- _Supplied text_

——

Full IETF CSV++ specification compliance
Wraps encoding/csv for RFC 4180 compatibility
Four field types: Simple, Array, Structured, ArrayStructured
Struct mapping with csvpp tags (Marshal/Unmarshal)
Configurable delimiters
Security-conscious design (nesting depth limits)

Requirements

Go 1.24 or later

Installation

go get github.com/osamingo/go-csvpp

Quick Start

Reading CSV++ Data

package main

import (
    "fmt"
    "io"
    "strings"

    "github.com/osamingo/go-csvpp"
)

func main() {
    input := `name,phone[],geo(lat^lon)
Alice,555-1234~555-5678,34.0522^-118.2437
Bob,555-9999,40.7128^-74.0060
`

    reader := csvpp.NewReader(strings.NewReader(input))

    for {
        record, err := reader.Read()
        if err == io.EOF {
            break
        }
        if err != nil {
            panic(err)
        }

        name := record[0].Value
        phones := record[1].Values
        lat := record[2].Components[0].Value
        lon := record[2].Components[1].Value

        fmt.Printf("%s: phones=%v, location=(%s, %s)\n", name, phones, lat, lon)
    }
}

Output:

Alice: phones=[555-1234 555-5678], location=(34.0522, -118.2437)
Bob: phones=[555-9999], location=(40.7128, -74.0060)

Writing CSV++ Data

package main

import (
    "bytes"
    "fmt"

    "github.com/osamingo/go-csvpp"
)

func main() {
    var buf bytes.Buffer
    writer := csvpp.NewWriter(&buf)

    headers := []*csvpp.ColumnHeader{
        {Name: "name", Kind: csvpp.SimpleField},
        {Name: "tags", Kind: csvpp.ArrayField, ArrayDelimiter: '~'},
    }
    writer.SetHeaders(headers)

    if err := writer.WriteHeader(); err != nil {
        panic(err)
    }
    if err := writer.Write([]*csvpp.Field{
        {Value: "Alice"},
        {Values: []string{"go", "rust", "python"}},
    }); err != nil {
        panic(err)
    }
    writer.Flush()

    fmt.Print(buf.String())
}

Output:

name,tags[]
Alice,go~rust~python

Struct Mapping

package main

import (
    "fmt"
    "strings"

    "github.com/osamingo/go-csvpp"
)

type Person struct {
    Name   string   `csvpp:"name"`
    Phones []string `csvpp:"phone[]"`
    Geo    struct {
        Lat string
        Lon string
    } `csvpp:"geo(lat^lon)"`
}

func main() {
    input := `name,phone[],geo(lat^lon)
Alice,555-1234~555-5678,34.0522^-118.2437
`

    var people []Person
    if err := csvpp.Unmarshal(strings.NewReader(input), &people); err != nil {
        panic(err)

——

- _To do_
1. In the go-csvpp text, condense the block beginning "Full IETF CSV++ specification compliance" into a single sentence that keeps its main facts.
2. Name every distinct package imported across the code samples in the go-csvpp text.

——

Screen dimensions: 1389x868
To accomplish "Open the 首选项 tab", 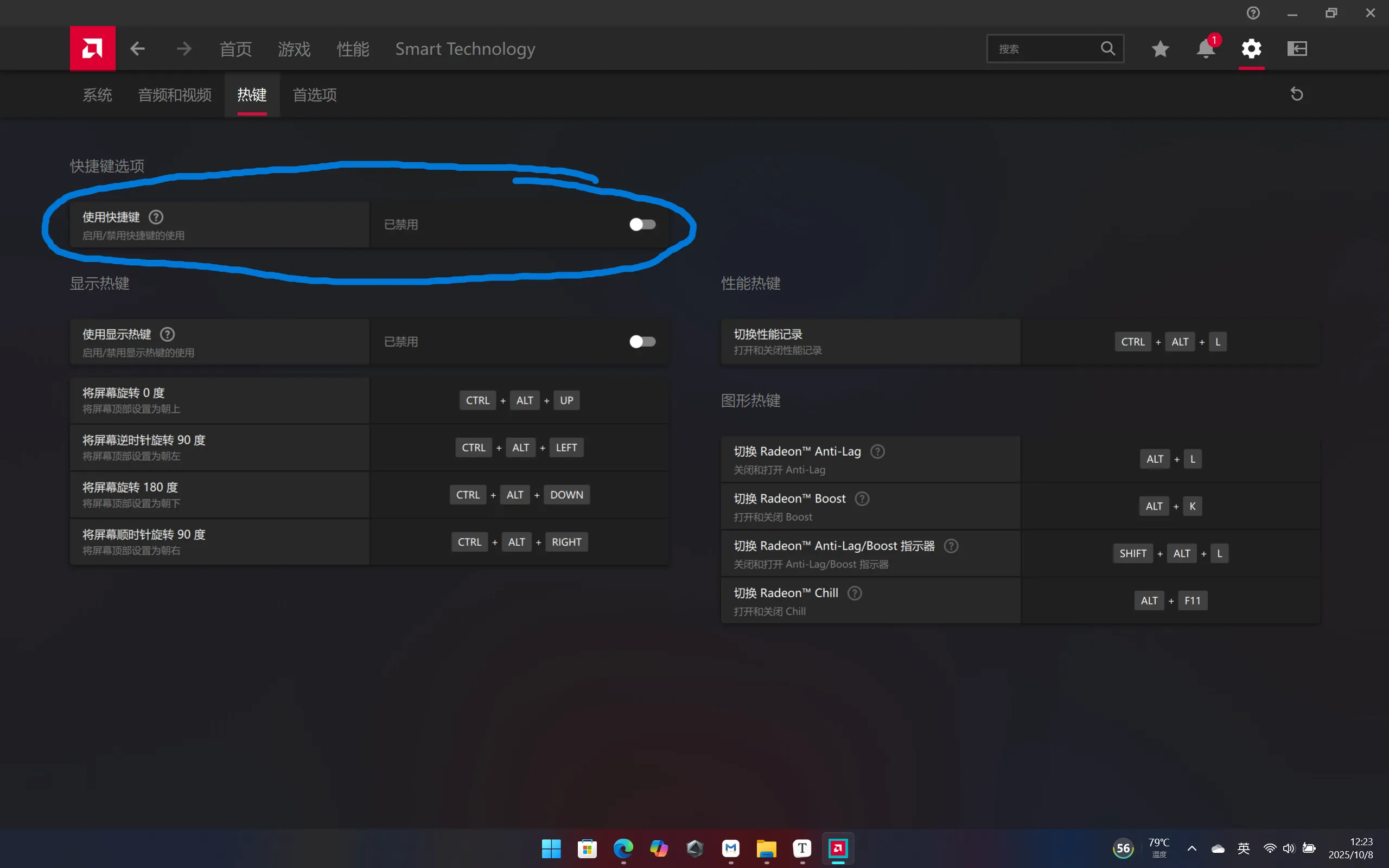I will pos(315,95).
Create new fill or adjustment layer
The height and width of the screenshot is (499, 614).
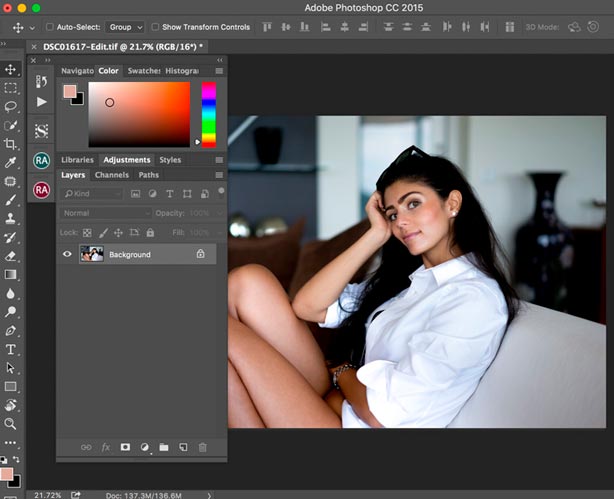(144, 447)
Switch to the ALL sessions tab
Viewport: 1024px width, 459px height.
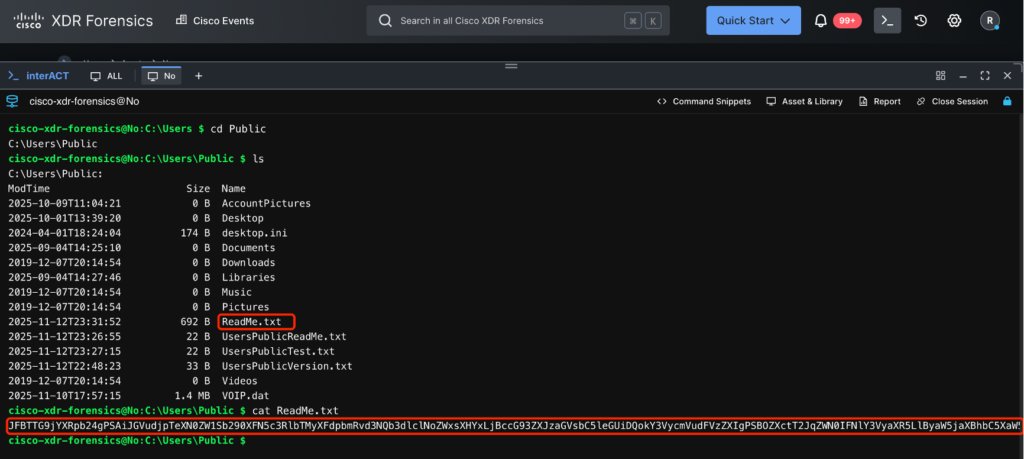107,75
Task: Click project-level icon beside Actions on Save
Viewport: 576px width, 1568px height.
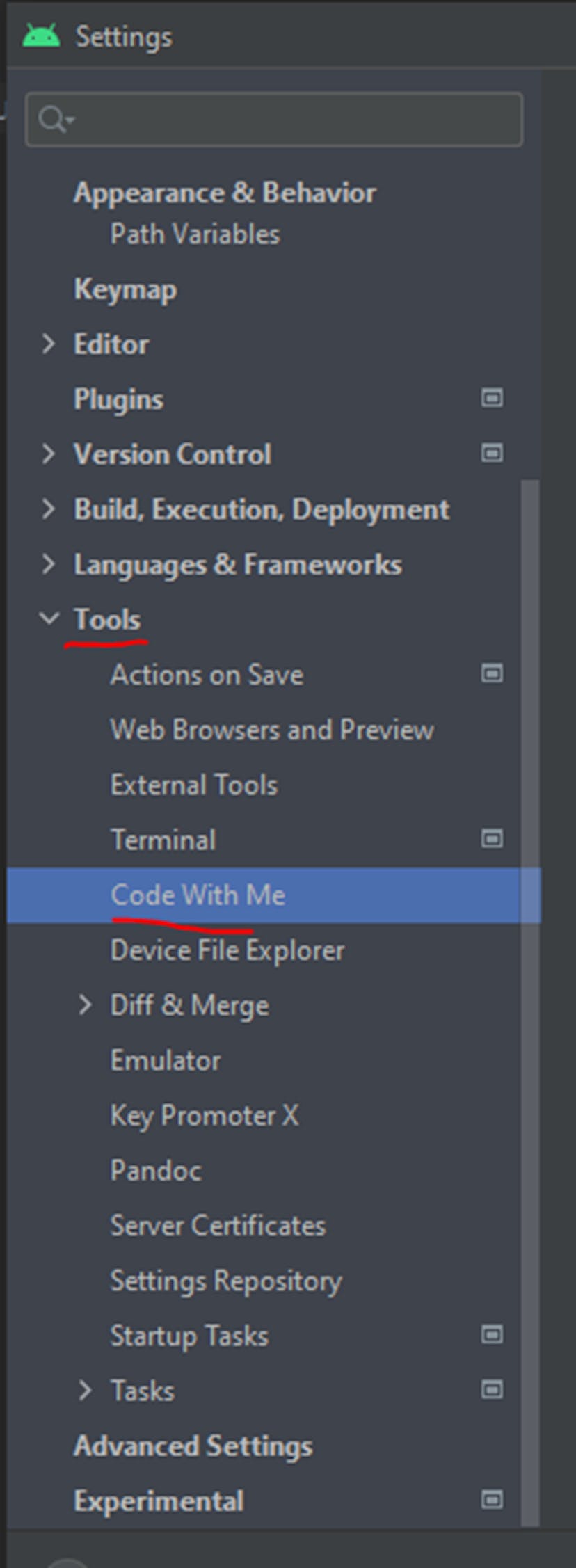Action: pyautogui.click(x=492, y=673)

——

- _Final results_
1. The library fully complies with the IETF CSV++ specification, wraps encoding/csv for RFC 4180 compatibility, supports four field types (Simple, Array, Structured, ArrayStructured), maps structs through csvpp tags with Marshal and Unmarshal, allows configurable delimiters, and limits nesting depth for security.

2.
- bytes
- fmt
- io
- strings
- github.com/osamingo/go-csvpp